:: DATA TO USE ::
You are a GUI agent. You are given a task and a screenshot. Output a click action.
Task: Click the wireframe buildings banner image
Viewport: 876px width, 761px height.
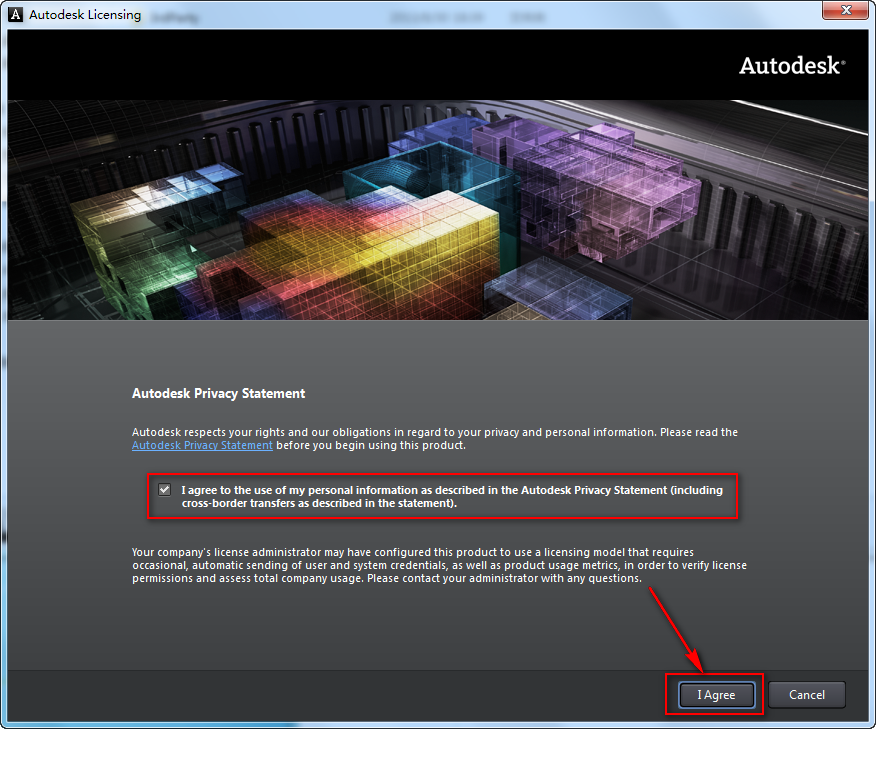(438, 206)
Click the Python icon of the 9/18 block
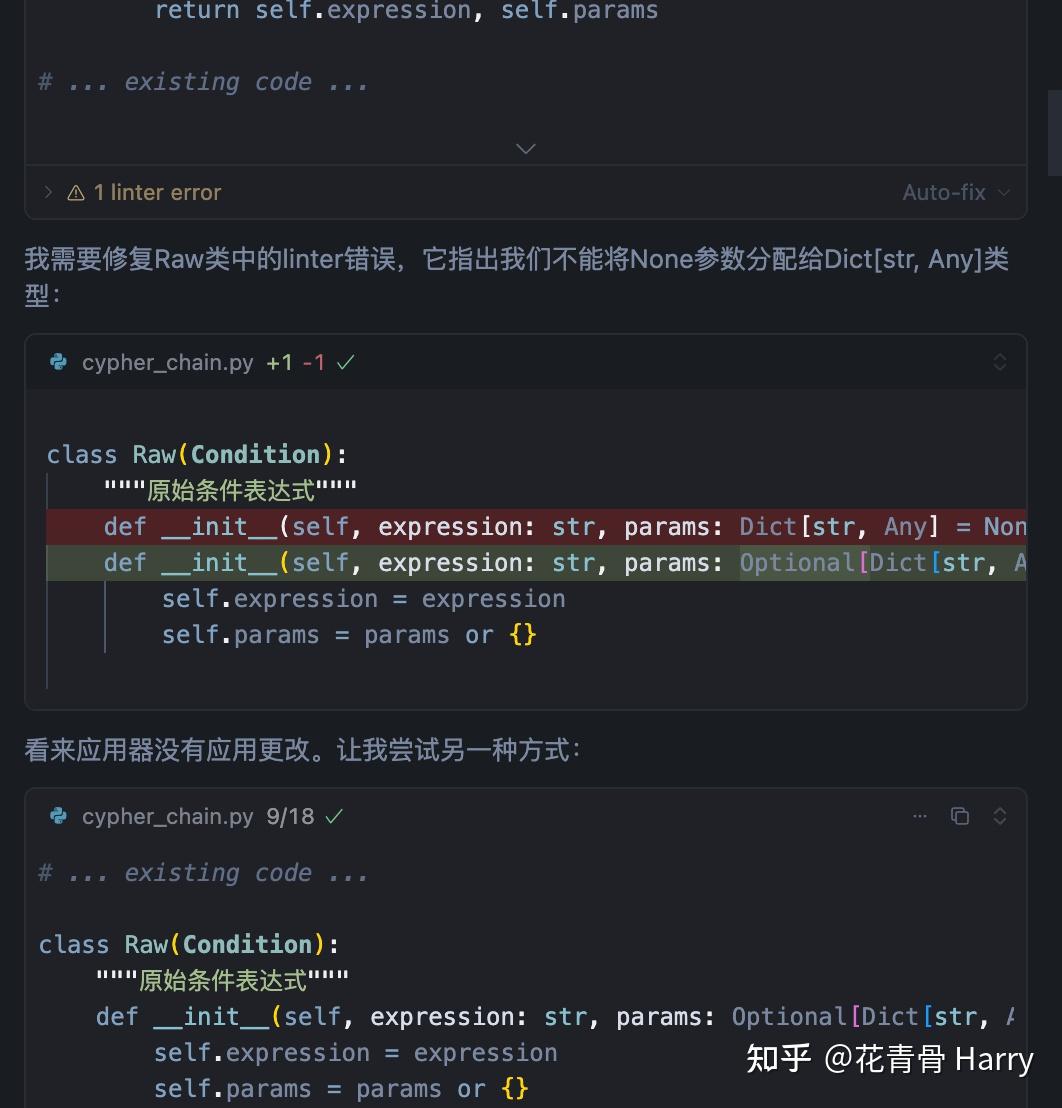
:::
▸ WHAT THE TASK ASKS:
Word for word, repeat each line of the records, and leave every image out.

▸ SOLUTION:
You are a GUI agent. You are given a task and a screenshot. Output a click action.
Task: Click the wireframe buildings banner image
Viewport: 876px width, 761px height.
(438, 206)
Click the Python icon of the 9/18 block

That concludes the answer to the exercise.